Será que el tamaño importa. O que sólo vale si al asunto no lo envuelve ninguna caperuza sintética. Pero en Bilbao, el pequeño txikito, en vaso de culo y vidrio, tiene su fiesta y marchamo del alcalde. Y la botella torcida y en plástico, la litrona, está proscrita de las calles.

Porque estos días los txikiteros de Bilbao están de celebración. Mañana festejan la Festividad de la Amatxu de Begoña. A las 11.00 horas le harán una ofrenda en hornacina frente al Edificio de La Bolsa en el Casco Viejo.
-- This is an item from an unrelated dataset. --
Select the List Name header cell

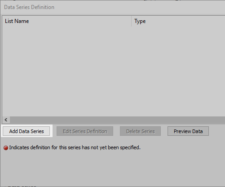pyautogui.click(x=67, y=21)
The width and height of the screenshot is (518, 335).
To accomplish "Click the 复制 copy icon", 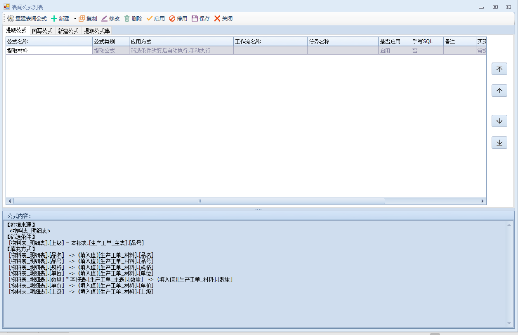I will click(x=82, y=19).
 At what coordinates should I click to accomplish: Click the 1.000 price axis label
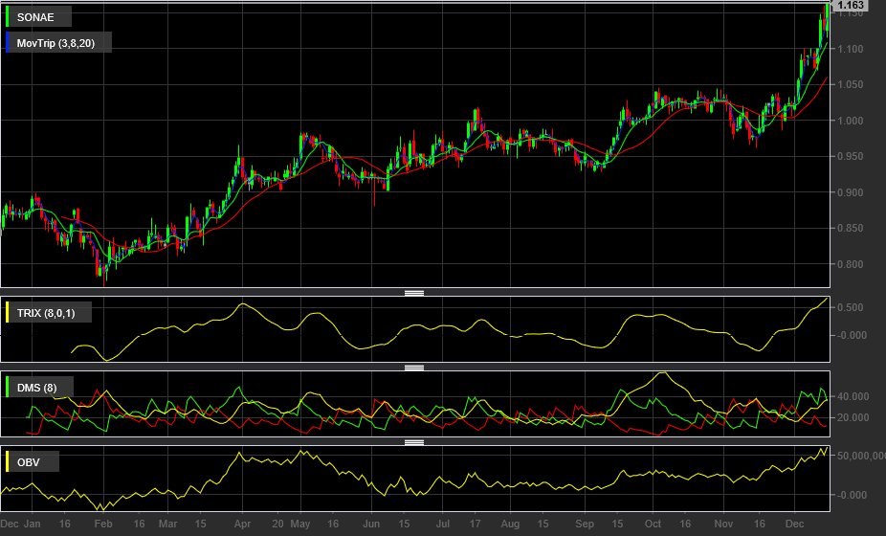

Gracias virgencita, porque el vino está en mi vaso, y en su sitio tengo el hígado y el bazo.

Los limpiadores de Bilbao, también premiados
Los txikiteros dan gracias por estar un año más, y se acuerdan de los que ya no están. Defienden el txikiteo como espacio de cohesión social e identidad bochera.

Y dan los premios a los baluartes de tales valores. Ayer, la sociedad Txikitero Artean entregó sendos Txikitos de Honor al humorista Andoni Agirregomezkorta y al Servicio de Limpieza del Ayuntamiento de Bilbao. «Bravo por dar el Txikito a un giputxi y por decir mi apellido dos veces sin trabarse», señaló un simpático Agirregomezkorta.

Al vaso no se le pone tapón. Se bebe rápido. La tapa se pone en la cabeza, con la txapela. Así lo hizo Azkuna ayer, en la entrega de premios. Txapela en la cabeza y tapón a la botella, al botellón.